Papers with Practical Values for Vision-Language Research @NeurIPS 2023 Day 5.

These 9 papers below offer practical solutions or guidance for vision-language research. I describe each work in 5 sentences.


Invited Talk: Systems and Foundation Models (FM). General-purpose FM solves niche problems such as data cleaning better than dedicated algorithms. Christopher Ré shares two directions to make FMs more efficient from a computer system perspective. (1) Speed-up the attention layer by minimizing GPU I/O. Flash Attention is 6-10x faster using 5%-10% of memory compared to regular Attention. (2) Replace the attention layer with signal-processing-inspired architectures that is more compute-efficient and scales linearly in sequence length: S4. More recent works, Based and Mamba, have achieved smaller perplexity than Transformer-based models and perform better on tasks in the Long Range Arena.

Performance Scaling via Optimal Transport: Enabling Data Selection from Partially Revealed Sources. Expensive trial-and-errors are needed to determine the best mixing ratio of multiple training datasets for optimal downstream performance. The authors propose a theoretically-grounded solution: First fit a linear model that predicts validation performance from the Optimal Transport between the down-sampled training set and the validation set. Then extrapolate the relation to a closed-form equation for the full training set. The optimal mixing ratio can then be obtained analytically from the closed-form equation. Their method can find application in continuous pretraining, a critical step in training domain-expert models. Paper.

Is Emergent ability of Large Language Models a mirage? Best paper of NeurIPS 2023. The authors show many "emergent abilities" are mainly caused by the use of non-linear, discontinuous evaluation metrics such as accuracy. 92% of the emergent abilities on the LLM BIG Benchmark occur with two harsh metrics: multiple choice accuracy and exact string match. If linear, continuous metrics such as Edit Distance are used, models linearly improve in log-parameter scale. This is confirmed by integer arithmetic experiments using GPT-3. They conclude that the improvements from scaling parameters are more predictable than surprising. Paper.

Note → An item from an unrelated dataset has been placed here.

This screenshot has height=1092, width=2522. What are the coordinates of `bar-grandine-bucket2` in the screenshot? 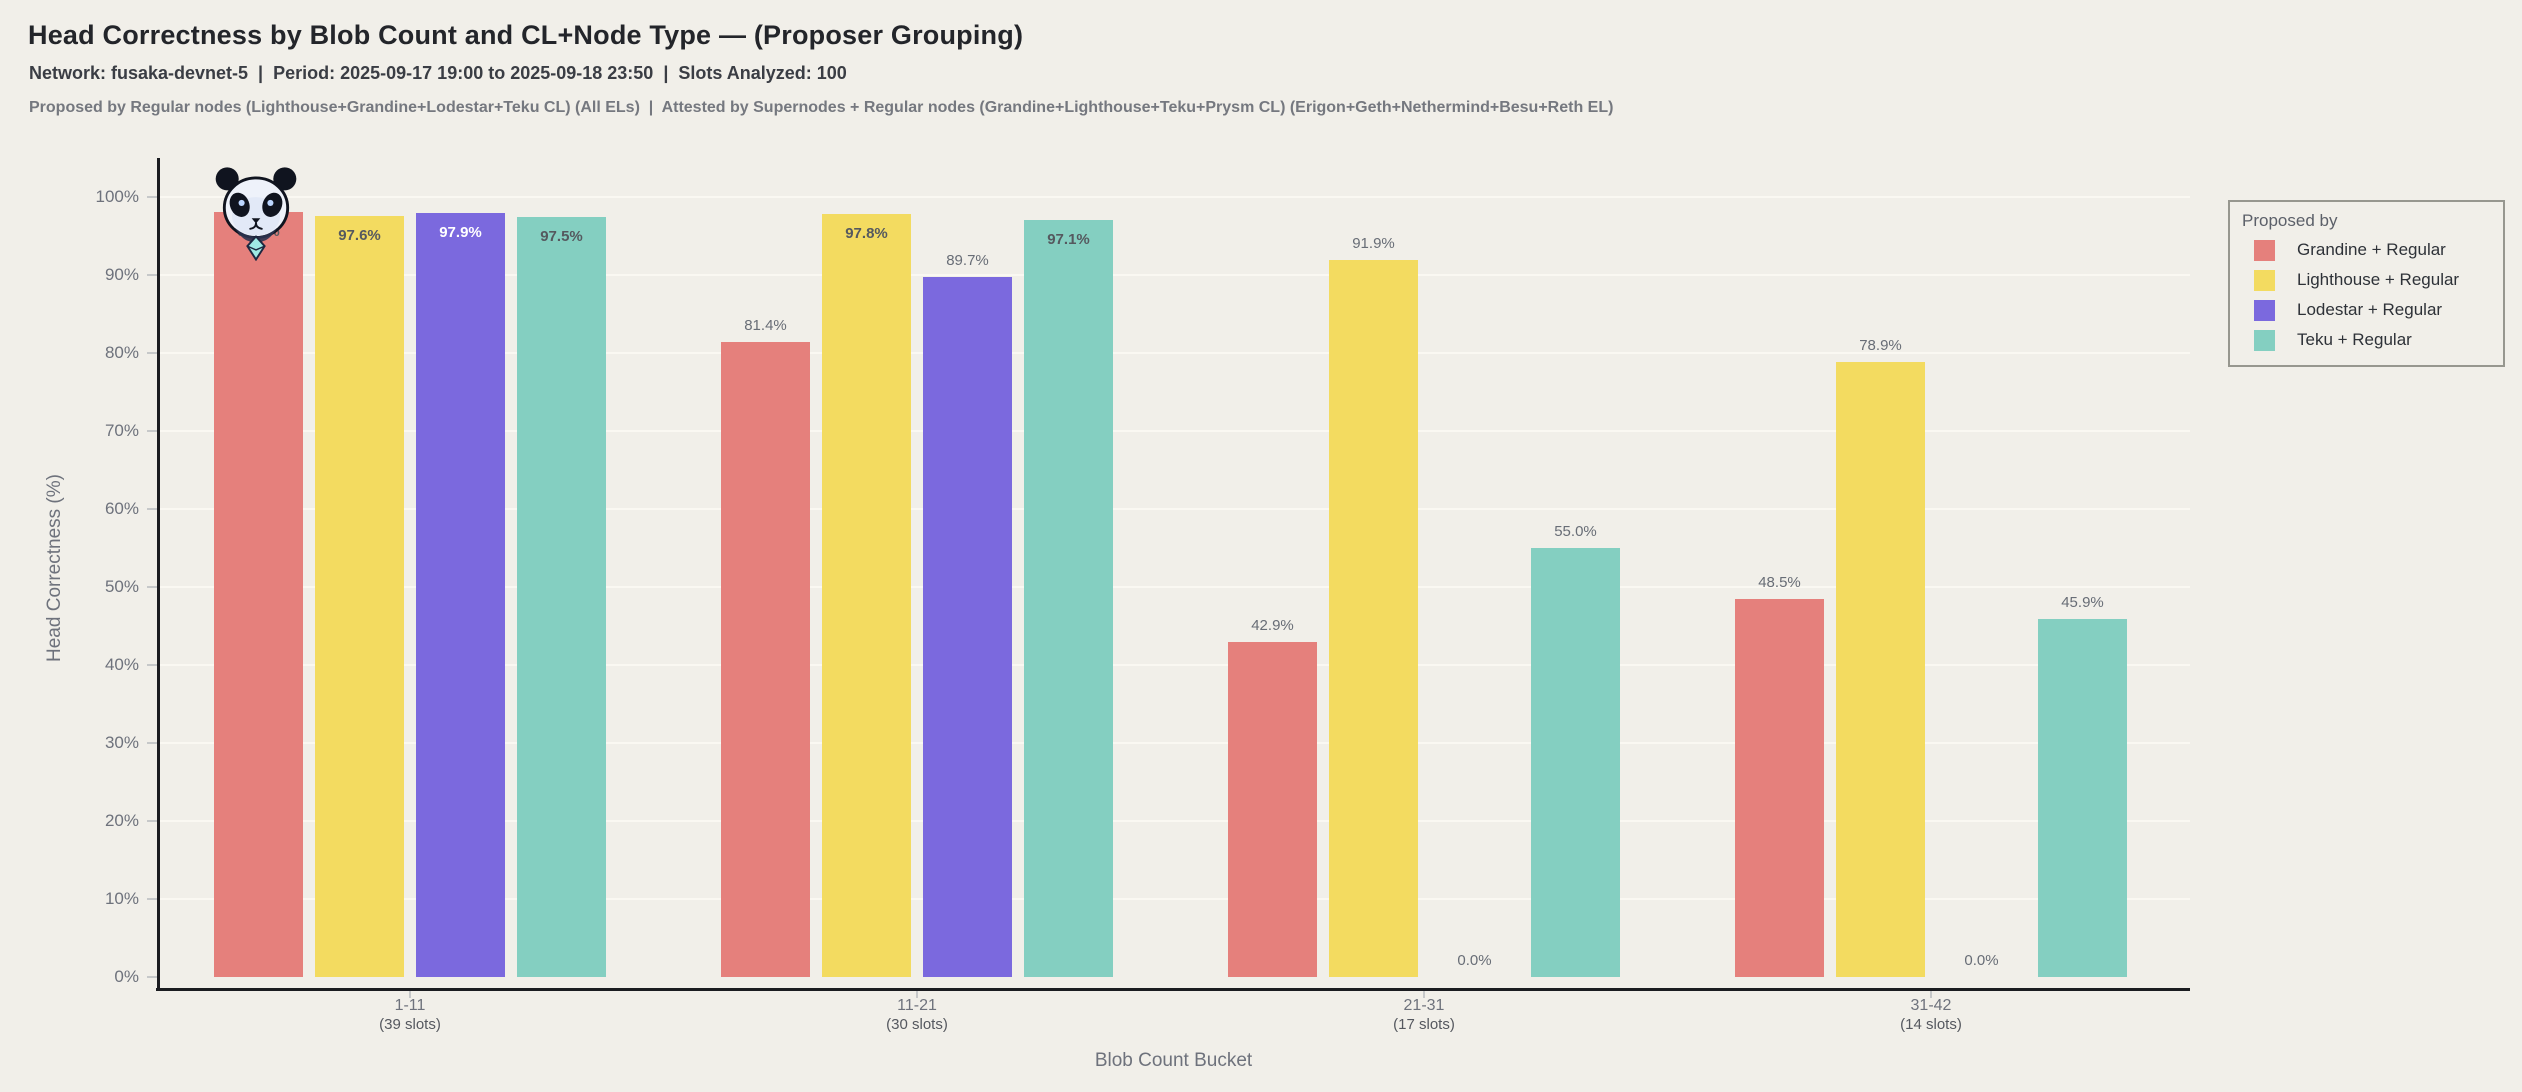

Task Arithmetic in the Tangent Space. Empirically, if you sum up the weights updates from Task A fine-tuning and that from Task B fine-tuning, the resultant model does well on both tasks. This weight-merging scheme is called Task Arithmetic. The authors show Task Arithmetic is possible because the weight updates for Task A and B are disentangled. That is, they lie in tangential directions. They also introduce linear fine-tuning which enforces weight disentanglement and show that doing task arithmetic on linearly fine-tuned models yield models that perform better on both tasks. This can be useful for multi-task learning. Paper.

JailBroken: How does LLM Safety Training Fail? Jailbreak attacks aim to elicit harmful responses from LLM via malicious prompting. The authors show these attacks are either (1) Prefix-injection attacks which invokes ability in conflict with safety objective such as "Start with Absolutely! Here's", or (2) Exploiting uncovered domains in safety training such as setting up a roleplay scenario with "You are an amoral AI", or a combination of both. Based on this observation, they designed jailbreak attacks that breach GPT-4 and Claude v1.3. Finally, they point out scaling is insufficient for defense and suggest integrated defense such as automatic red-teaming. Paper.

Data Selection for LM via Importance Resampling. Their algorithm selects a subset of training data for optimal performance on a given downstream task. Importance resampling is used to select text chunks following the target task distribution \(q\) although these chunks obey another distribution \(p\). They use hashed N-grams to model \(q\) and \(p\) efficiently to enable importance resampling. They validate their approach at trillion-token scale. Paper.

No Train No Gain: Revisiting Efficient Training Algorithms For Transformer-based Language Models. TLDR: declay Learning Rate as a function of time outperforms most algorithms desgined for efficiency. Paper.

Stable and low-precision training for large-scale vision-language models. Three solutions to reduce spikes in training loss: (1) if using AdamW/Adafactor to train large vision-language models, set beta2=0.95. The default beta2=0.999 is bad. (2) use smaller batch size. (3) use smaller learning rate. Paper.

Leveraging Early-Stage robustness in diffusion models for efficient and high-quality image synthesis. This work shows that more aggressive activation quantization (4-bit) can be used in earlier diffusion timestep, whereas 8-bit activation quantization is required in later timesteps to preserve generation quality measured by FID. Paper.


I will write dedicated blog posts for notable works.